Many thanks to all of you for you assistance as we brought this boat back to life. We have been through many of the things that you recommended. And, we have followed the advice of quite a few others. One of the most useful pieces of advice was: be methodical.
Quick reminder, donated 1998 2520 with a seized 2007 Optimax 225. We cleaned up the boat, made some fiberglass repairs, repaired the engine endlessly, until clear of codes. Our last post was about how the boat wouldn't come up on plane, although the engine seemed to be making power. Well, we have finally got the engine to the place where it is running without coats, playing the boat, making 5500 RPMs. Seemingly running well. New or rebuilt: Rails tested, compression good, injectors cleaned, new oil tank, new fuel filters, new spark plugs, the tracker valve, new belt, rebuilt lower unit, new water fuel sensor, VST cleaned, use the Merck prop selector to stay focused on a three blade 15P prop, replaced an actuator on a bow plane.
Heres the problem: Boat will only make 20 knots, between 4500 RPMs and full RPMs.
Odds are we are left with the only other likely primary problem: the boat is waterlogged. And, we have some indications that point in that direction pretty convincingly:
Weight: after we first dunked the boat, we took it to a junkyard weigh in. The boat and trailer weighed in at approximately 8400 unladen, with what we estimate to be a 1850 pound trailer. Putting it way over any reasonable weight. Since then we have been working on the boat and keeping hatch covers and deck plates open, while we did other repairs. It is not in the water. And, we have been vacuuming water out of the bilges and one under deck compartment we can reach. We weighed it again at exactly the same configuration two weeks ago and it only weighed 8000 pounds. It seems to have lost 400 pounds. We believe the holy sound, as we've bottom painted it carefully. And, after the last three dunking, the aft bilge is dry.

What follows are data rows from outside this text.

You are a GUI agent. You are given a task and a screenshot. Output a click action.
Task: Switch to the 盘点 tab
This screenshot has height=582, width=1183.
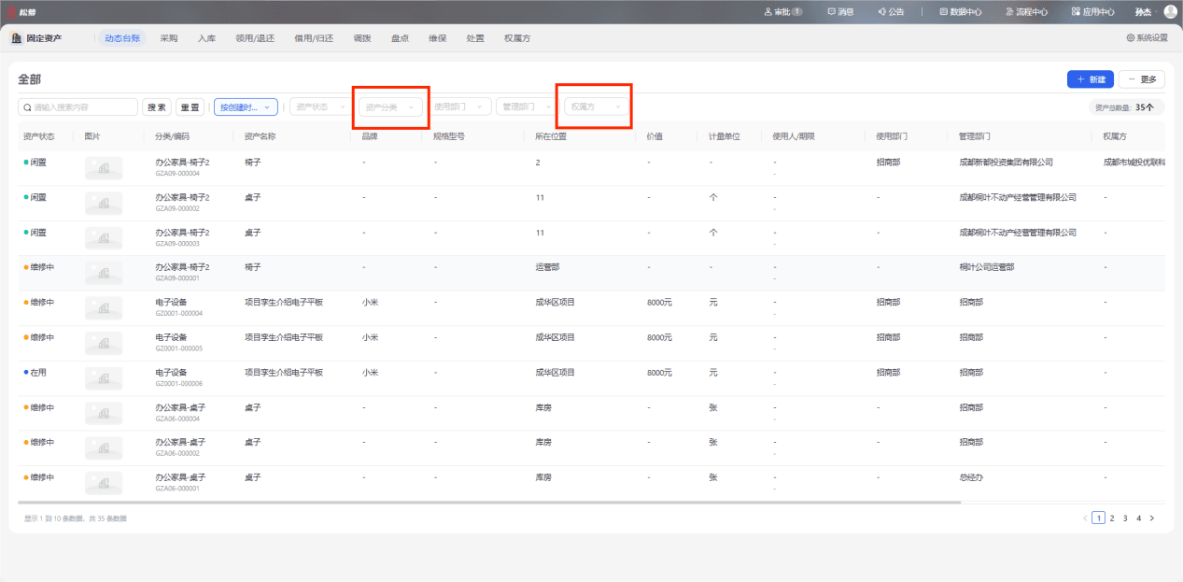coord(400,38)
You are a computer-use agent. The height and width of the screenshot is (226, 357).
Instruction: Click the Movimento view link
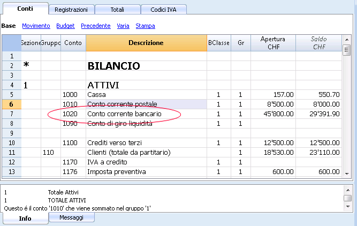pos(36,26)
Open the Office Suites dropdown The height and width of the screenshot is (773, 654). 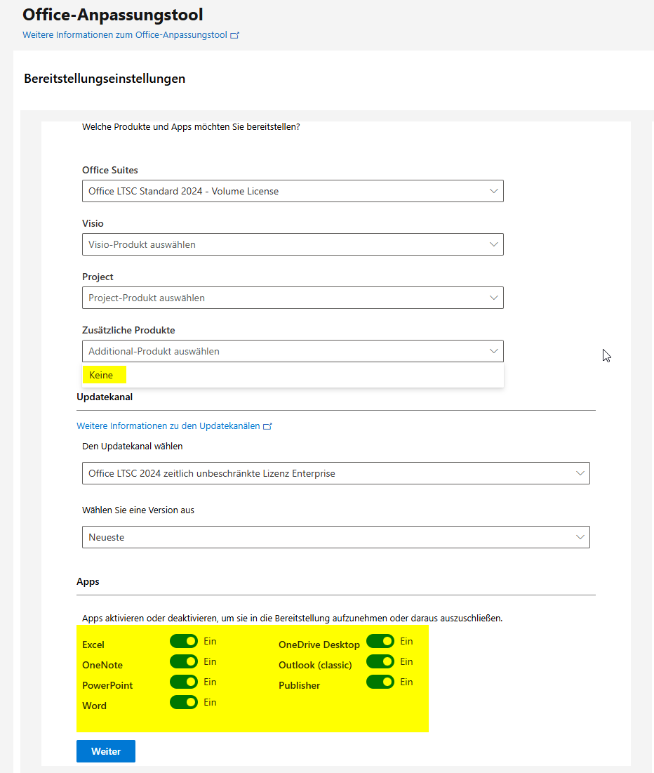[293, 191]
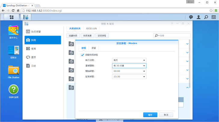Click the Chrome hamburger menu icon
The height and width of the screenshot is (122, 219).
tap(216, 10)
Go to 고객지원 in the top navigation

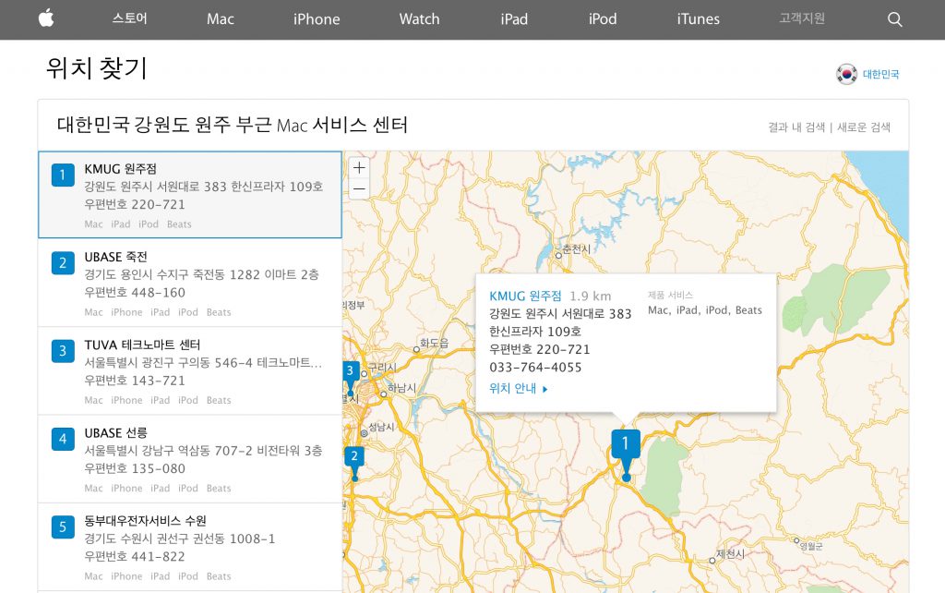[799, 18]
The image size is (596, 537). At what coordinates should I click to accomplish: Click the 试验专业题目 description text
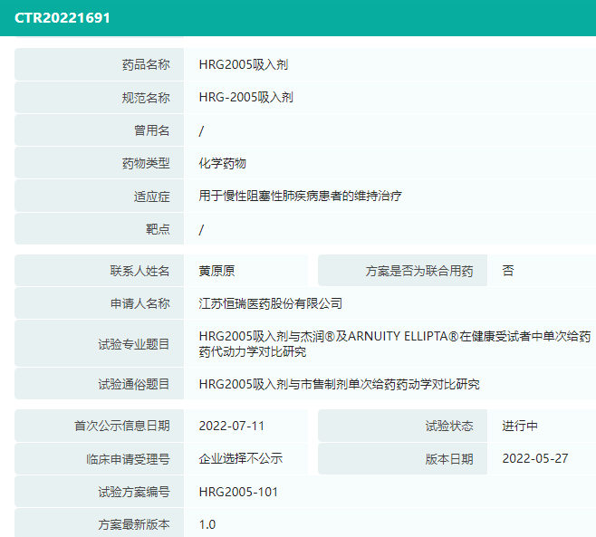point(395,343)
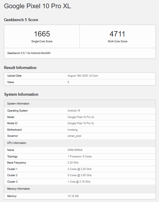The image size is (159, 202).
Task: Select the single-core score 1665
Action: [x=42, y=34]
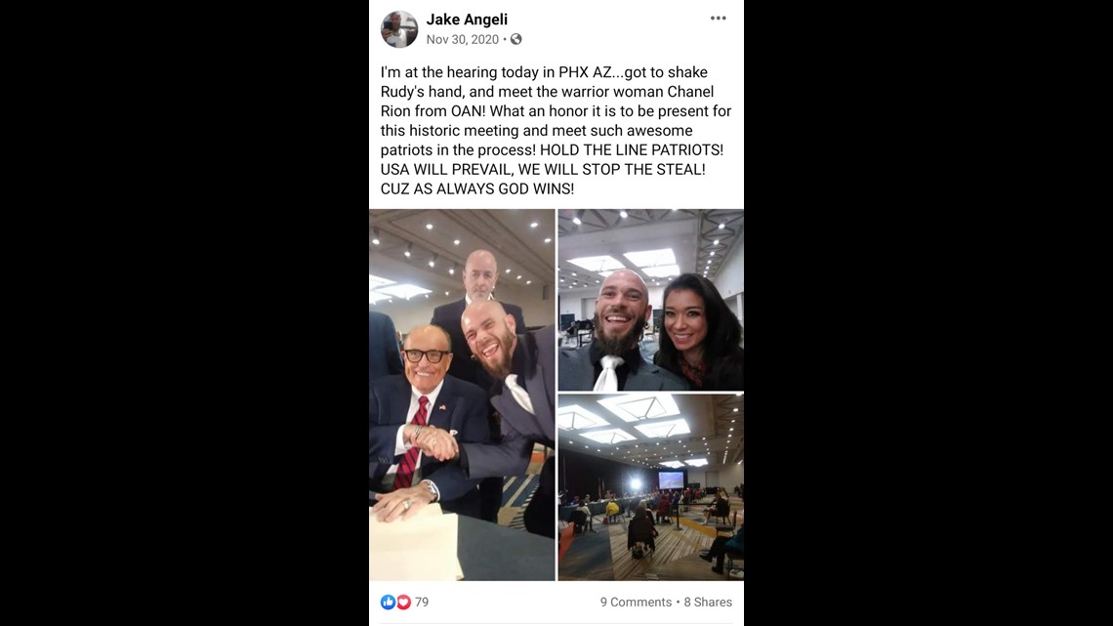Open the selfie photo with smiling woman
Image resolution: width=1113 pixels, height=626 pixels.
651,300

Evidence of water logging: 1. the previous owner repaired the starboard hull below the waterline toward the stern. In order to do that they cut a hole in the deck and dug out the Styrofoam. Put a deck plate over the hole, after effecting the fiberglass repair. It constantly has water in it. We have also taking the advice given here and removed and resealed all the deck plates. 2. Most of the time, when we are removing screwed in items or resetting screws, the holes weep or the sawdust made is damp.
What do we do, short of cutting up the deck, to attempt to dry the boat out further, to enable us to use it this season? If the below deck area was sitting full of water for 4 or five years, one can easily imagine that all the wood is waterlogged. We also have good evidence that every time it rains, despite obvious top side leaking areas, that water is getting down below deck. The deck itself has numerous hairline cracks and heaves that we plan to grind out and fill with fiberglass and cabs.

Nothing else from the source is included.